[Stored records]

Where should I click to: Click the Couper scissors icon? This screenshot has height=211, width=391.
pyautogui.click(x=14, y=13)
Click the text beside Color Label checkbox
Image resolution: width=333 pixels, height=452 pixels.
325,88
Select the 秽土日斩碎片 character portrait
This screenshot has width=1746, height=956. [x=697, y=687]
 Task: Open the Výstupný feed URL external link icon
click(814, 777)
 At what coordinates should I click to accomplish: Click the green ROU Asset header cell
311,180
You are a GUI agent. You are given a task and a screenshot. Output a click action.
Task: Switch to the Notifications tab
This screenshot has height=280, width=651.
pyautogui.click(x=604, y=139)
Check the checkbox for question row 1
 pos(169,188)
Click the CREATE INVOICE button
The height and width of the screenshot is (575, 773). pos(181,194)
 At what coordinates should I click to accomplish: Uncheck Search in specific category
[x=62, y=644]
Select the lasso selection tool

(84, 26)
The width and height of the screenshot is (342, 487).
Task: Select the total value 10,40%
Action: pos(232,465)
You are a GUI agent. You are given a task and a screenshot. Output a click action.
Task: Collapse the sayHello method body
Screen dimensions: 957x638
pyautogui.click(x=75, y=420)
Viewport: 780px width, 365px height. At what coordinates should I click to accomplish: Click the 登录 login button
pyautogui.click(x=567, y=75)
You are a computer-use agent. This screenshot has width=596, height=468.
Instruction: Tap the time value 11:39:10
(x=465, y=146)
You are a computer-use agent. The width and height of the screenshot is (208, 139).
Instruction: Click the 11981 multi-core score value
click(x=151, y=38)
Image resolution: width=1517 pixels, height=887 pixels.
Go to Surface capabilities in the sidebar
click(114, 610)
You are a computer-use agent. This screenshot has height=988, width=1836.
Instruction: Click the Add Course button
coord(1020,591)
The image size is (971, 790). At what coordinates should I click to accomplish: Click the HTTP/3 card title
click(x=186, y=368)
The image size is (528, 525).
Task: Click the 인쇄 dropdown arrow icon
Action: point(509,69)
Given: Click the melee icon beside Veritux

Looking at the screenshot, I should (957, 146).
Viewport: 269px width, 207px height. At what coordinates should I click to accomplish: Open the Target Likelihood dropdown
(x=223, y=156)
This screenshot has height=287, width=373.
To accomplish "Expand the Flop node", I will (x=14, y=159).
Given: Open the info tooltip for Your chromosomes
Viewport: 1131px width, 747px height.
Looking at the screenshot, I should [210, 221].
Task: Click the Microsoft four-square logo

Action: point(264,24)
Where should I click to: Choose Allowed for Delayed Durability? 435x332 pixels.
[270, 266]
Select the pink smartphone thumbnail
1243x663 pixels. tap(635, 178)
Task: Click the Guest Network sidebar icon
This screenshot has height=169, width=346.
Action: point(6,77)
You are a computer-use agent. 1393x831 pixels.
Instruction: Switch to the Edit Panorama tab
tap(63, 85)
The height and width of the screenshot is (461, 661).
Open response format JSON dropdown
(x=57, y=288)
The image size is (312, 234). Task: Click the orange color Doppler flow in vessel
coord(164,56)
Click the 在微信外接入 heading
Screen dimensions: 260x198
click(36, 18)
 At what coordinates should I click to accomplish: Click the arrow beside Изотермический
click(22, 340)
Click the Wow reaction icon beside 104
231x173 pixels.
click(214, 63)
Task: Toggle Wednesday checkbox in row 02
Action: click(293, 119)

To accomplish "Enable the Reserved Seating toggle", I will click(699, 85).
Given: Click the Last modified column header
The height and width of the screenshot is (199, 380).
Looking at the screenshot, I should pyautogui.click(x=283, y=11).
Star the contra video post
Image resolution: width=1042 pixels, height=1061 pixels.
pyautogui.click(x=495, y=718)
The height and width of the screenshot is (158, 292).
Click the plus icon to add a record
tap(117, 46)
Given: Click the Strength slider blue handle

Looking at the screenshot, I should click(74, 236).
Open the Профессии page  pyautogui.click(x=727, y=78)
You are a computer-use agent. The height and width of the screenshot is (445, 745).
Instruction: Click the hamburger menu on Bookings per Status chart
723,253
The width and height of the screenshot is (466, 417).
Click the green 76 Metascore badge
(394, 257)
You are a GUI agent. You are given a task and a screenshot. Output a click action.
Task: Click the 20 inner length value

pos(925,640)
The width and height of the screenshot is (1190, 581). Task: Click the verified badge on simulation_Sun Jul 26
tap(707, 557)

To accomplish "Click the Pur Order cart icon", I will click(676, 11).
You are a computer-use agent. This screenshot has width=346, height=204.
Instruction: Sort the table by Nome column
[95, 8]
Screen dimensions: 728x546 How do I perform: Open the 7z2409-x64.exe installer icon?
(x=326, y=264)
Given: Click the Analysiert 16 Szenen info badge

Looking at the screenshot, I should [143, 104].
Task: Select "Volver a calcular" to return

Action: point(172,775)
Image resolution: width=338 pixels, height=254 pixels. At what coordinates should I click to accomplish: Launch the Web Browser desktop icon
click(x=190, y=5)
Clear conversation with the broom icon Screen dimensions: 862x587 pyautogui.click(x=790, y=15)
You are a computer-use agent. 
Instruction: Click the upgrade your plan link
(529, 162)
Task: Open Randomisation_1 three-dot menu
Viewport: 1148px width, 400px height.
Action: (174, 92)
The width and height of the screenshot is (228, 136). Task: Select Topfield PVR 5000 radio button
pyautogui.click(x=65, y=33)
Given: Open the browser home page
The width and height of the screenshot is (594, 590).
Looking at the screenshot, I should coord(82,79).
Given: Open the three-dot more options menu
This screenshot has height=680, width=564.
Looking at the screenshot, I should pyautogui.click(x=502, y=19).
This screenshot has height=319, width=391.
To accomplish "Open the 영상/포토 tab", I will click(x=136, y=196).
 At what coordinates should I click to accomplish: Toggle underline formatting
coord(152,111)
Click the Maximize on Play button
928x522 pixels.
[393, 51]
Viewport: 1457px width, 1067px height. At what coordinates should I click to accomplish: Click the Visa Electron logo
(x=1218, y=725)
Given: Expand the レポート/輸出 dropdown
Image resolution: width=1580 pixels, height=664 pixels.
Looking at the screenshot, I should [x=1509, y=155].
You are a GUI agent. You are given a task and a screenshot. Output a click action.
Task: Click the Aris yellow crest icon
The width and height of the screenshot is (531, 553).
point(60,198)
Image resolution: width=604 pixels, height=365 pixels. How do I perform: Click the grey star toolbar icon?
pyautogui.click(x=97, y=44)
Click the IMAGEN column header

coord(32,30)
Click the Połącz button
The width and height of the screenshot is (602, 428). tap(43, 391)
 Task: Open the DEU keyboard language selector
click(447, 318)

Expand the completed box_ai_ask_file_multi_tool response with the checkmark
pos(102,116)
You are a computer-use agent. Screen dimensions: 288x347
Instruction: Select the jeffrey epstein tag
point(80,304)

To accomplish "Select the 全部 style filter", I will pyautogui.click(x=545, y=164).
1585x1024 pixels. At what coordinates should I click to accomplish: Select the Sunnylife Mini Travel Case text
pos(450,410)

Problem details: Provide only the count of lines in the records above that hold the word "will".

Solution for this task: 5